▶ [DIRECTIVE] Please arrange every line of the entries below as a Markdown table with the columns "Row" and "Line," numbering the rows and skipping blank lines. Leave the pictures out.

▶ [MATERIAL FOR THIS EXERCISE]
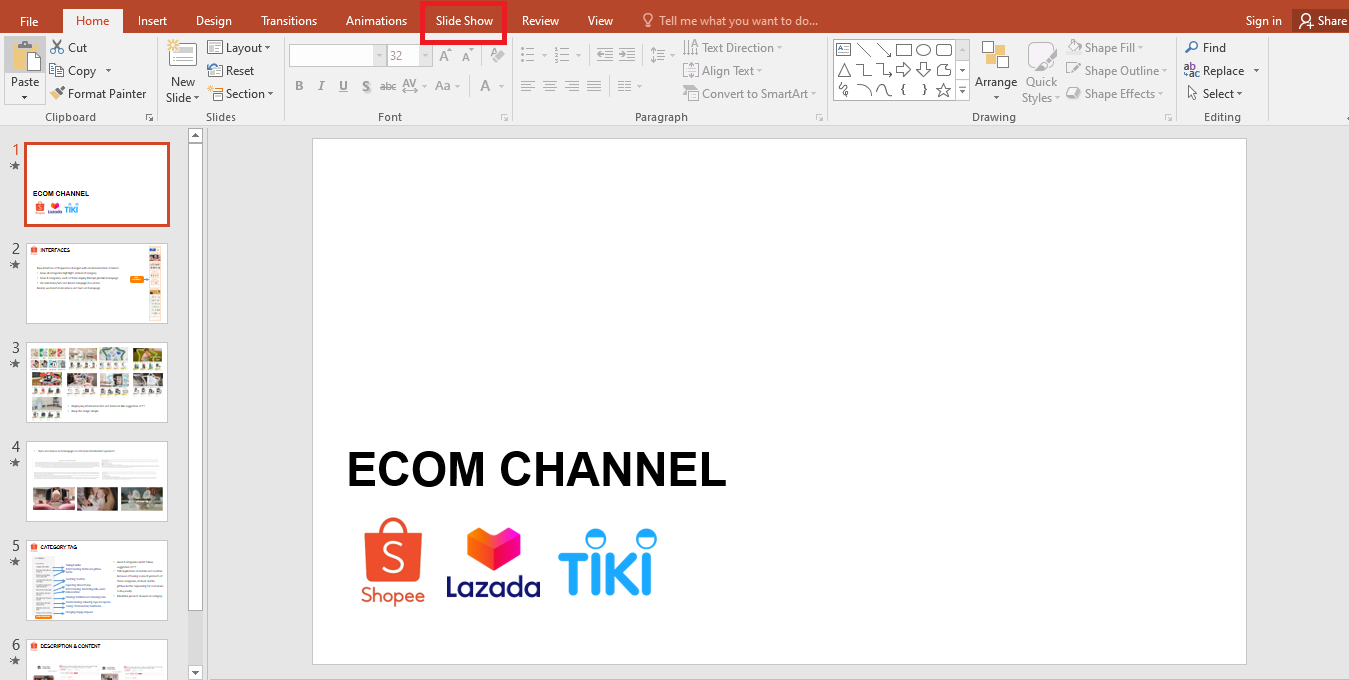Screen dimensions: 1349x680
Task: Open the Animations ribbon tab
Action: pos(376,20)
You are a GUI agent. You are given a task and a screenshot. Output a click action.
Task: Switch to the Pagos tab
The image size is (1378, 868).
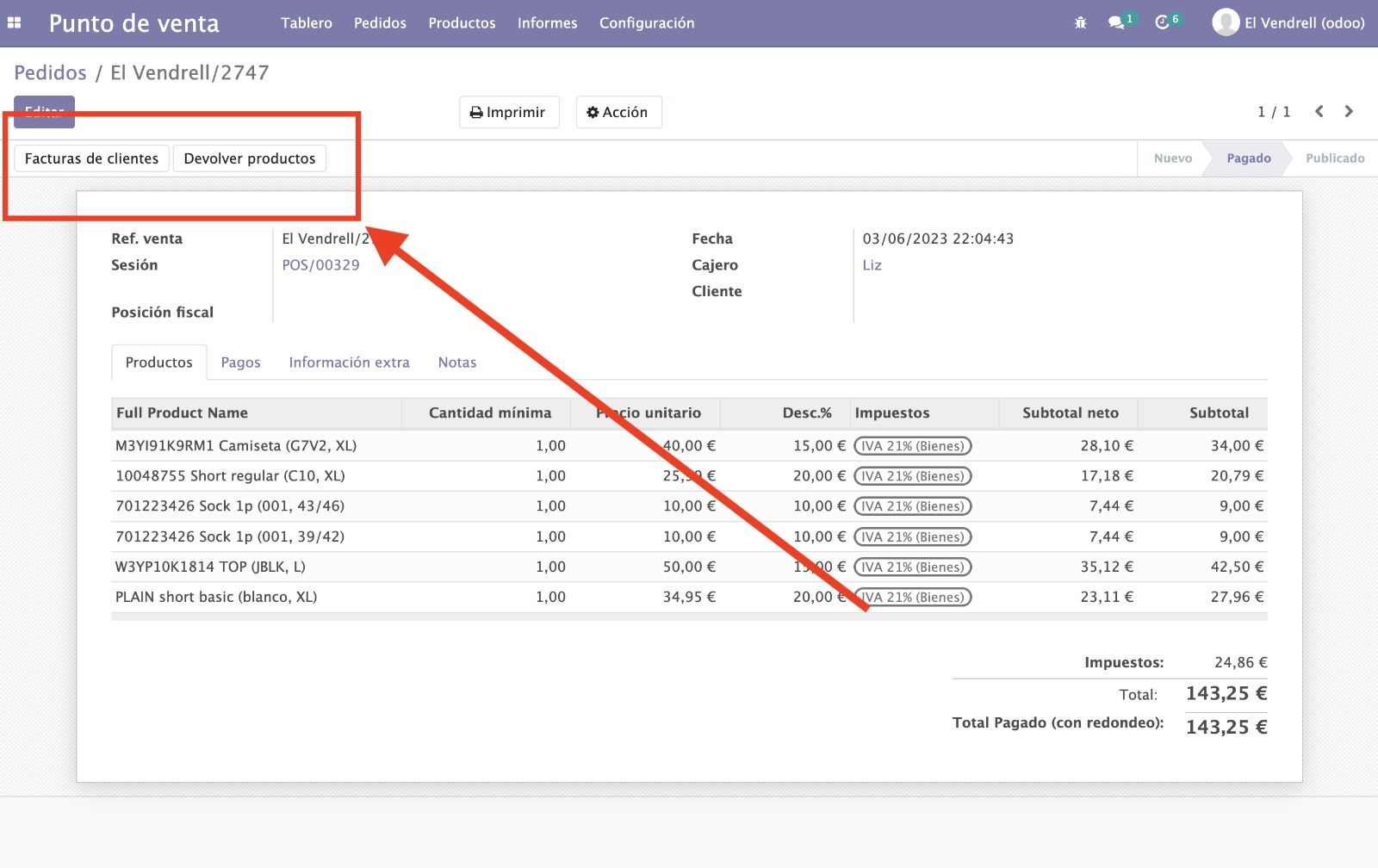point(240,363)
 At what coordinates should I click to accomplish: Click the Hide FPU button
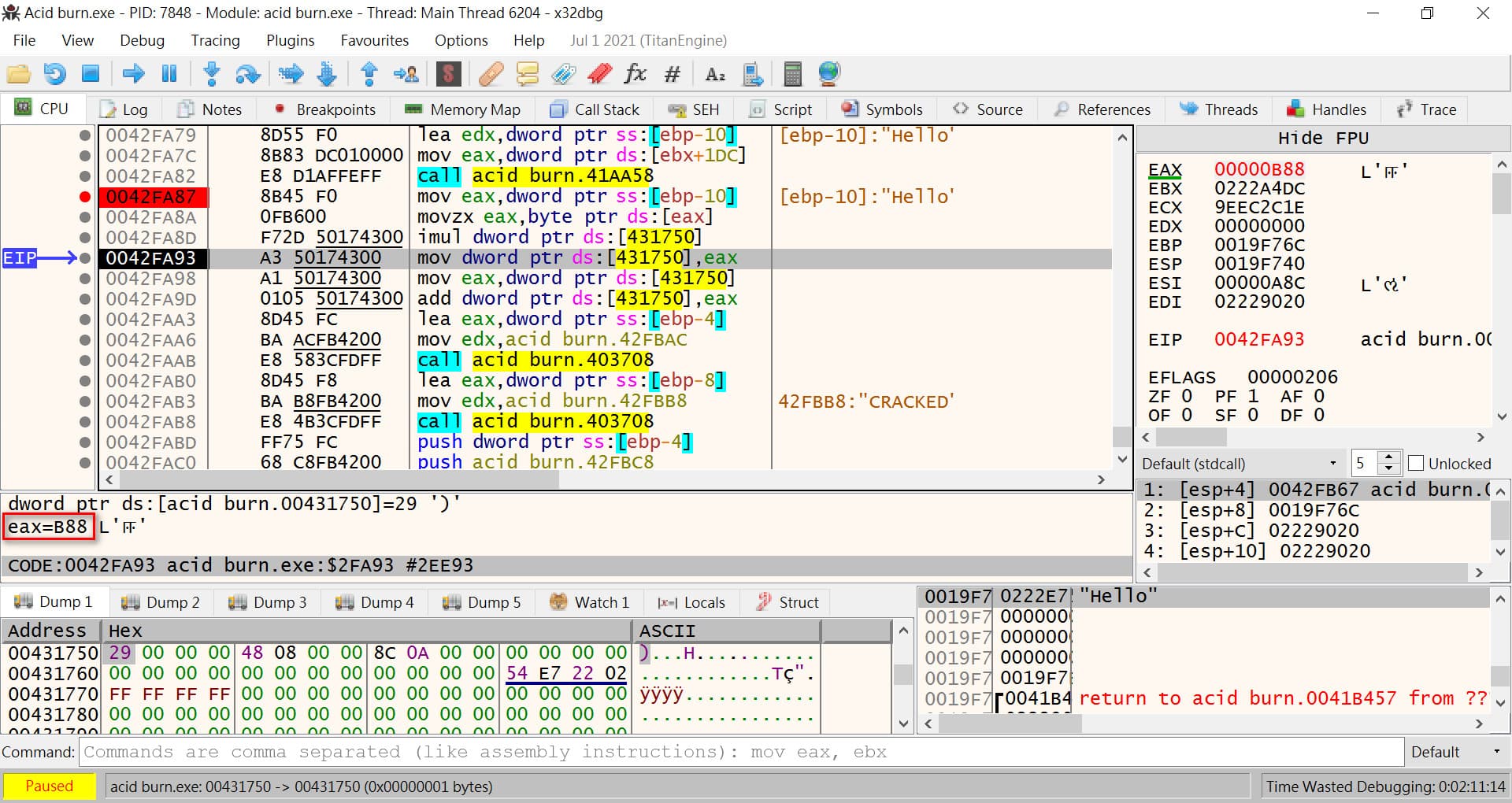[1322, 139]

▶ [SOLUTION FOR THIS PROBLEM]
| Row | Line |
|---|---|
| 1 | Screen dimensions: 1349x680 |
| 2 | Task: Open the Animations ribbon tab |
| 3 | Action: pos(376,20) |
| 4 | You are a GUI agent. You are given a task and a screenshot. Output a click action. |
| 5 | Task: Switch to the Pagos tab |
| 6 | The image size is (1378, 868). |
| 7 | point(240,363) |
| 8 |  At what coordinates should I click to accomplish: Click the Hide FPU button |
| 9 | [1322, 139] |